From the entries below, gather every line containing the string "entry".

▬▬▬▬▬▬

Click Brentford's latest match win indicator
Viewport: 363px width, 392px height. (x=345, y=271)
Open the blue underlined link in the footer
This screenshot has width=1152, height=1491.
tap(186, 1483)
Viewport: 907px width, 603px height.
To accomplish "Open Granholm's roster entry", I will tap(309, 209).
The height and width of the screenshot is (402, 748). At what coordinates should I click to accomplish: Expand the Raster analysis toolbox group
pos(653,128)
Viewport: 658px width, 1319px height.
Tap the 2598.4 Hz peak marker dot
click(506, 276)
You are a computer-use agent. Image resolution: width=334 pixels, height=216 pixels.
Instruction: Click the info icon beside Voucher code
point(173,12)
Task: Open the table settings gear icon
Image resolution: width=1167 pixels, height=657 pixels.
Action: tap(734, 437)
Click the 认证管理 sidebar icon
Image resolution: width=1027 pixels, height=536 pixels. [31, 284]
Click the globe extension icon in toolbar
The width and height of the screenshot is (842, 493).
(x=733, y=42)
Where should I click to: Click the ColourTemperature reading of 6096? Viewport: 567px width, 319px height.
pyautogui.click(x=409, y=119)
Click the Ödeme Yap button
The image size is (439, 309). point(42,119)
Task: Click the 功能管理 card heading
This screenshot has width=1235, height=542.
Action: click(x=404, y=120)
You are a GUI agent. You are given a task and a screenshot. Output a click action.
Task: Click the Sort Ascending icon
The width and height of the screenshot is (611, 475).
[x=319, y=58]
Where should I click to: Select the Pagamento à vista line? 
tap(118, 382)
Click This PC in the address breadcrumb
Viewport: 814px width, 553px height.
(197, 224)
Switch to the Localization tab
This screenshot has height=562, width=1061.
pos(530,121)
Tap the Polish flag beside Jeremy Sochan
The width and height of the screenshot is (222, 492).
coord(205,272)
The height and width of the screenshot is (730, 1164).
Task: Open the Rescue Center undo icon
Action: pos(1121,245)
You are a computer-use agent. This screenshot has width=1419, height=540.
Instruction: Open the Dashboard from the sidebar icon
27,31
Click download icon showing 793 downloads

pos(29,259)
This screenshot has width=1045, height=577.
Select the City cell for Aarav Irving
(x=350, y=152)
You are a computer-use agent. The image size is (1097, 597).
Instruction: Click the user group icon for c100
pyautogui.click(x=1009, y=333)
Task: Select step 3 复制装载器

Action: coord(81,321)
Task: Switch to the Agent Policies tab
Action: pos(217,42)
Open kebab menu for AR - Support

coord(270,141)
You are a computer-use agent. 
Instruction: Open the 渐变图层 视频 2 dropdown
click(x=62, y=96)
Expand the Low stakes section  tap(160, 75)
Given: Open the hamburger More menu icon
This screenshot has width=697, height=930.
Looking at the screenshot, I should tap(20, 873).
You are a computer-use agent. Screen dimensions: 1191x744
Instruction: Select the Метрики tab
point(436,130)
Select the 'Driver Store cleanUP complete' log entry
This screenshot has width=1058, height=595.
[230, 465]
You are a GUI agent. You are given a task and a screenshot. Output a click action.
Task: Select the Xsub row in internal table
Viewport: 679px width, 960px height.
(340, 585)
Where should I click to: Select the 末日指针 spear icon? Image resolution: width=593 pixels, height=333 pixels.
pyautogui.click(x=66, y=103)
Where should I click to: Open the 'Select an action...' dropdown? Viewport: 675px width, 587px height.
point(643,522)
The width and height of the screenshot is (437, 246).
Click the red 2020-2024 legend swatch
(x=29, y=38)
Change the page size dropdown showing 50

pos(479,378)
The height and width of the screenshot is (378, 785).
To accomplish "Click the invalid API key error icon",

▬▬▬▬▬▬

> _TASK RESPONSE_:
To accomplish "Open Granholm's roster entry", I will tap(309, 209).
Select the 'Driver Store cleanUP complete' log entry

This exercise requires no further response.